Posted by: Burth Helm on May 19, 2009
On Monday Fox kicked off 2009’s upfront week, the annual event here in New York City where the major television networks present their Fall schedule to advertisers. The News Corp.-owned network made a very conservative pitch, introducing a small handful of new shows while emphasizing the continued success of its hits like American Idol. (You can find a more detailed rundown of the programming news here).
In a nutshell, here is the network’s pitch to advertisers: Forget other media, forget the weak economy, Fox is still strong and still the best place for your advertising messages.
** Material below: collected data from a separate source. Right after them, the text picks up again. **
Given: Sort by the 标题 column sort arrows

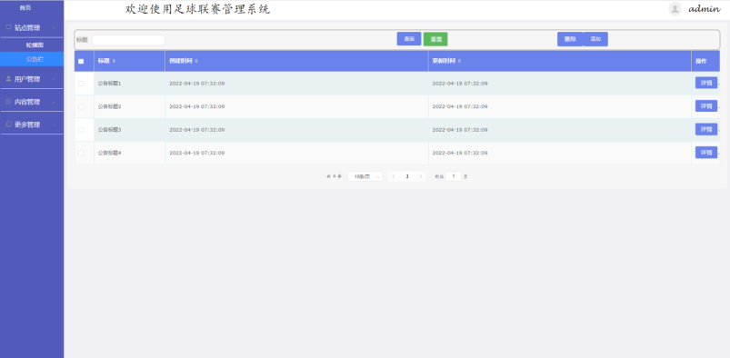Looking at the screenshot, I should tap(114, 61).
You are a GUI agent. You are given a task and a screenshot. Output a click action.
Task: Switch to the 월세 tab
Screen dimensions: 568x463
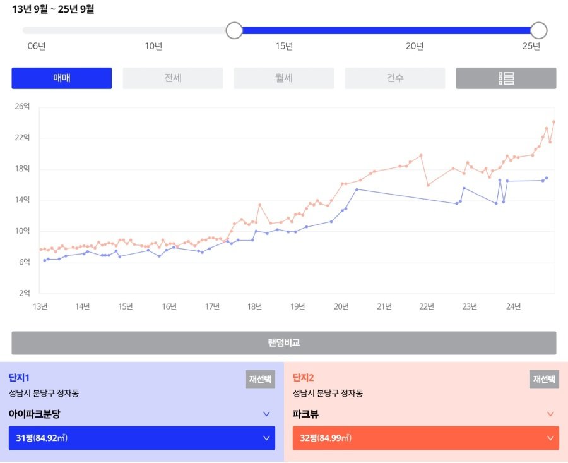(x=283, y=78)
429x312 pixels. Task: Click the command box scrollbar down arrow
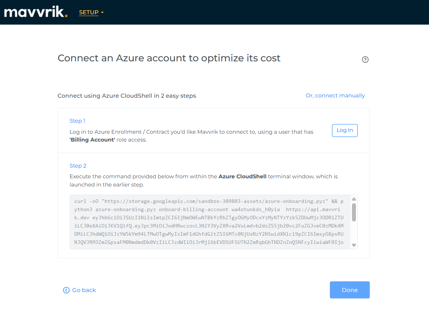(354, 245)
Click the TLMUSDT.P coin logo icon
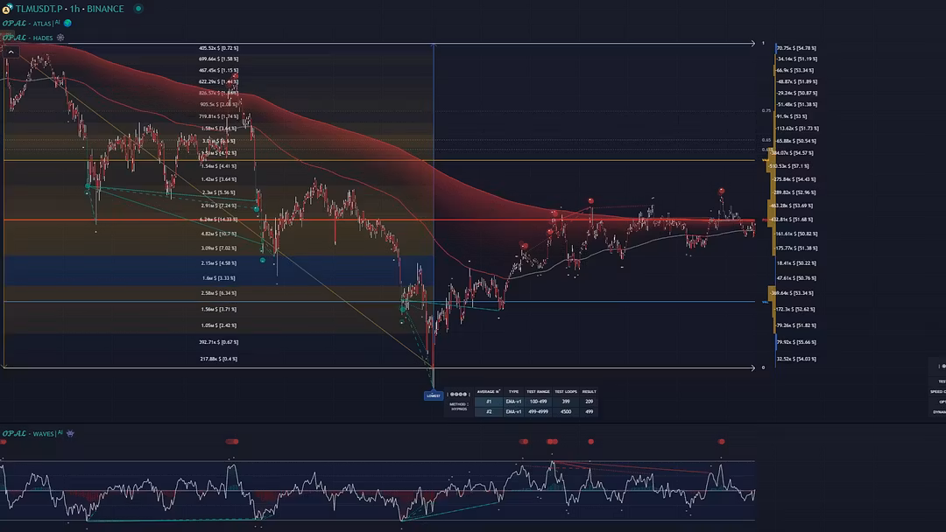This screenshot has height=532, width=946. (7, 9)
After a short introduction by 24 star Kiefer Sutherland, Fox rolled sales head Jon Nesvig on stage to brush aside internet video and trample cable — the only part of television where audience numbers are still growing.
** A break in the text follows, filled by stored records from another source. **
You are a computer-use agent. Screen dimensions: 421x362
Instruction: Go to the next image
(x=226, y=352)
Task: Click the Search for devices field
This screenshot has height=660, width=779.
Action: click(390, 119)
Nesvig, in his boxy charcoal suit, a blue button-down shirt, a bland patterned tie and neatly parted silver hair, is the M4 Sherman tank of old media. “99% of video is still watched on television,” rumbled Nesvig. “TV viewers are watching over 1 hour of television ads per day.” He then declared that Cable’s growth was overblown, and used slide after slide to prove it – it’s all due to cable news growth, which is all because of the election year, he argued.
“You can hear the defensiveness in their comments,” observed Guy Beach at Fox’s cocktail party after the show. Fox is one of the few networks that didn’t cancel or scale back its party, which it holds every year at Wollman Rink at Central Park. If offered the usual junky comfort food (cheese burgers, tacos, ice cream sandwiches) and ample booze, but because the unseasonably cold weather and weekend rain, the party was inside a giant tent which smelled dank and musty thanks to the rain-soaked carpets (the dance floor, slippery from water seeping from underneath, was off-limits and guarded by Fox security). Beach, of media buyer Universal McCann, said he thought Fox’s approach – sticking with its hits in the face of so much flux in the industry, probably made sense. “It makes business sense, even if it didn’t make for a hugely entertaining presentation.”
As negotiations get under way, media buyers I spoke to seem like they’re gearing up to employ an “empty pockets” strategy amid the bleak economy. “The money’s just not there,” said Aaron Cohen of Horizon Media. “Everyone’s trying to feel out their budgets” says Antony Young, CEO of Optimedia. “What have you got vs. what you can afford.”